Texte fourni
Annulation de brevet pour insuffisance de description

Virginie PERDRIEUX
Virginie PERDRIEUX

 

Source :   Cour de cassation, Chambre Commerciale, 6 décembre 2017, pourvoi n° 15-19.726, affaire société MERCK SHARP et DOHME CORP c/ société TEVA PHAMACEUTICAL INDUSTRIES LTD et société TEVA SANTE

 

L’article L. 612-5 du Code de la propriété intellectuelle précise que l’invention doit être exposée dans la demande de brevet de façon suffisamment claire et complète pour qu’un homme de métier puisse s’exécuter. La description de l’invention comporte notamment un état de la technique préexistante, un exposé du problème technique et de la solution apportée, ainsi qu’un mode de réalisation.

 

La description doit, non seulement permettre à l’homme du métier de comprendre l’invention, mais encore le mettre en mesure de l’exécuter. A défaut, la demande risque le rejet par application de l’article L. 612-12 6°, ou encore la nullité en vertu de l’article L. 613-25 b) du même code.

 

Dans le cadre de la présente affaire, la Cour de cassation était amenée à s’interroger sur le critère de description suffisante d’une demande de brevet portant sur une application thérapeutique ultérieure d’une substance ou d’une composition reflétant un effet thérapeutique revendiqué.

 

L’arrêt rendu le 6 décembre 2017 par la Haute juridiction, publié au Bulletin Officiel, a la vocation d’un arrêt de principe, au regard du caractère générique de son énoncé :

 

« Lorsqu’une revendication porte sur une application thérapeutique ultérieure d’une substance ou d’une composition, l’obtention de cet effet thérapeutique est une caractéristique technique fonctionnelle de la revendication, de sorte que si, pour satisfaire à l’exigence de suffisance de description, il n’est pas nécessaire de démontrer cliniquement cet effet thérapeutique, la demande de brevet doit toutefois refléter directement et sans ambiguïté l’application thérapeutique revendiquée, de manière que l’homme de métier comprenne, sur la base de modèles communément acceptés, que les résultats reflètent cette application thérapeutique ».

 

Dans le prolongement d’une jurisprudence désormais ancienne et constante, il faut comprendre la notion d’« homme de métier » utilisée par la Cour de cassation comme « un professionnel possédant des connaissances certaines, mais n’étant pas censé maîtriser intégralement l’état de la technique ». En effet, la Chambre Commerciale avait déjà reconnu que, dès lors que l’homme de métier est à même d’adapter les données pour parvenir aux résultats exposés, la description pouvait être considérée comme suffisante[1].

Données ci-dessous

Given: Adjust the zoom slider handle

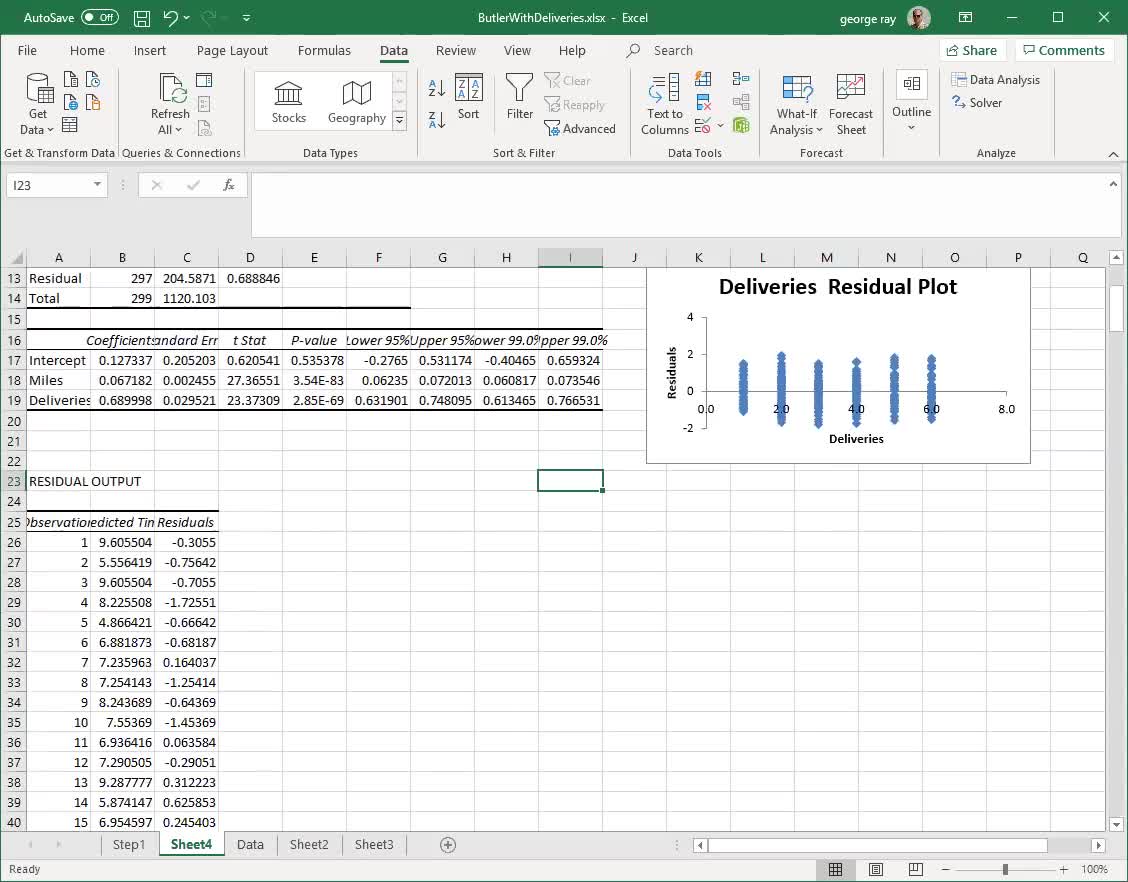Looking at the screenshot, I should pyautogui.click(x=1005, y=869).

Consigne de travail 1
Relevez tous les articles du Code de la propriété intellectuelle que cite le texte sur l'annulation de brevet pour insuffisance de description, avec leur référence telle qu'elle y figure.
Consigne de travail 2
Prolongez le texte sur l'annulation de brevet pour insuffisance de description en reprenant après sa dernière phrase.

Réponse 1
- Article L. 612-5
- Article L. 612-12 6°
- Article L. 613-25 b)

Réponse 2
 

En l’espèce, les Juges observent qu’en ce qui concerne la revendication 1, qui protège l’utilisation du finastéride pour préparer un médicament afin de traiter l’alopécie androgène chez un homme ou une femme, administré par voie orale selon un certain dosage, la description n’indique pas quel est l’avantage ou l’effet technique résultant de ce type d’administration orale, ne contient aucun élément démontrant l’efficacité potentielle du moindre dosage du finastéride et ne comporte aucune information sur l’effet nouveau de la posologie revendiquée et les propriétés particulières de cette nouvelle application thérapeutique. En effet, la description du brevet ne mention que la découverte « surprenante et inattendue » de cette nouvelle application thérapeutique, sans décrire les propriétés pharmacologiques particulières de celle-ci par rapport à l’état de la technique.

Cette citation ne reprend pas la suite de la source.